Life Hacking on the Homestead: Getting Fit

My favorite work-out shirt: Think Geek’s ‘Prime Cuts of Unicorn’ tee, courtesy  of my little brother, Ryan.

I’ll address the food-related side of health in another post, but this one is about the fitness side of it.

I have been meaning for some time, like all of you, to get fit. When the vegetable garden is going I get at least half an hour’s good sweaty work a day, sometimes more like an hour or two, and swear there’s nothing more exhausting than mowing our bumpy-ass lawn. But in the winter I have no strenuous chores and I spend a lot of time on my plump behind, exercising nothing but my yammering mouth muscles. I figure that by starting a workout regime now I’m getting a jump on the summer chores – which means I won’t get winded or sore so easily. Also, I’m frankly quite miffed that I can’t remember the last time I could touch my toes.
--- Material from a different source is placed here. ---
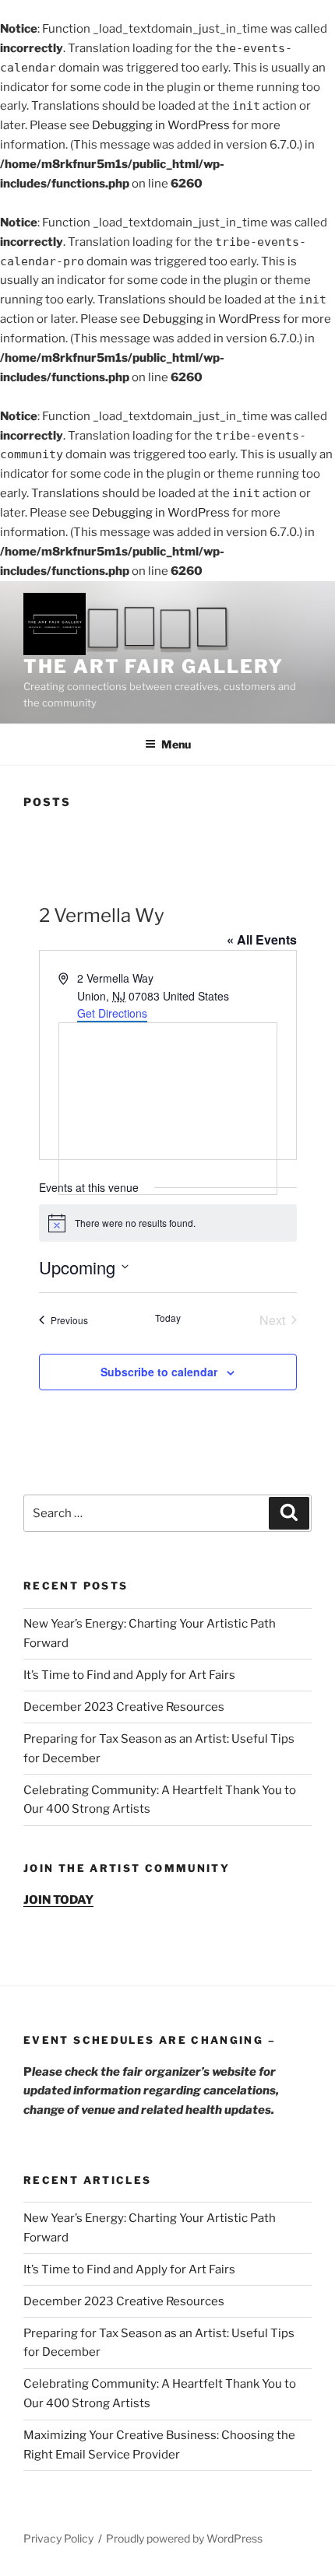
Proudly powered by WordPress (184, 2538)
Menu (176, 744)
Everyone has their own fitness concerns, but mine are, I think, pretty common: I don’t want to spend any money on it, I don’t want anyone to see me doing it, I don’t want anything to do with “cardio” (sorry, Dr. Lisa), and I need something low-impact (I have two different pre-arthritic conditions in my knees that make running and jumping a no-go). Oh, yeah – and I live in Washington State, in a rain shadow. I wanted something I could do indoors.

We have a Gold’s Gym® in town (yes, even here in the sticks we have a franchise gym) and a CurvesTM in the next town over. I find Curves a lot more attractive than Gold’s since I’ve got a lot of pudge and all the self-esteem issues that come with extra poundage, but Curves isn’t free, either.

So I took a leisurely stroll around the Internet and eventually found myself in the fitness section of WebMD, getting the skinny on different options. I gave serious consideration to several low-impact exercise systems that don’t require weights or machines (and therefore, dollars), such as Yoga or Tai Chi. I scratched off Yoga because it is as spiritual as it is physical. Seeing as how I “only believe in science”, as we like to say (thanks, Nacho Libre!), I figured I would be missing out on about half the purported benefits. (Also, there’s about a zillion variants of Yoga to choose from. Too many options is as bad as too few.) Tai Chi has always appealed to me, but after trying a few poses I watched on YouTube I found that Tai Chi and my knees are incompatible – the angles are just right to put pressure on the loose chunks of bone inside my joints. (Yowch!) Finally, I tried Pilates.

I know this is Pilates heresy*, but Pilates is essentially scientific Yoga. (Nerd Yoga. I think that’s what I’ll call it from now on.) Almost all the same moves, but without the prana and meditation and whatnot. Anyhoo, Pilates was developed in the 1920s by a man named Joseph Pilates to rehabilitate WWI veterans. (Incidentally, Pilates wasn’t so self-obsessed that he named the system after himself. He originally called it “Contrology” because of the way you mentally control your breathing and which muscle groups you use.) In an added bonus for my out-of-control Germanophilia, I just found out a few days ago that Pilates was German. (He politely refused an offer to train the troops, and boogied on outta there before the badness got going.)

If you have access to a library there’s no reason that getting fit should cost you a dime. Some sweat, some time, and some serious determination, yes, but no money. I will confess, though, that I did spend $10 on a used copy of the Pilates DVD I fell in love with after checking it out from the library. But that wasn’t really necessary – every maneuver from beginner to advanced can be found on YouTube. The two big tricks to this life hack are 1) find something that you enjoy doing, and 2) actually do it. Easier said than done!

– Amanda

*(Pilates and Yoga people online seem to hate each other with the fervor of atheists vs agnostics. If you’re an atheist or an agnostic or a fan of Metalocalypse you know what I mean.)

P.S. I found a handy-dandy calculator at, (here) which tells you how many calories you have burned based on your current weight and level of Pilates. In fact, they have a long list of calculators (here) that can tell you how many calories you have burned doing anything from carpentry to water aerobics.

P.P.S. Want to know something ironic? I use an old quilt for my Pilates mat, but out in the smithy we have most of a store-bought squishy rubber Pilates mat. Most, but not all, because Matt bought it a few years ago to line his climbing spurs.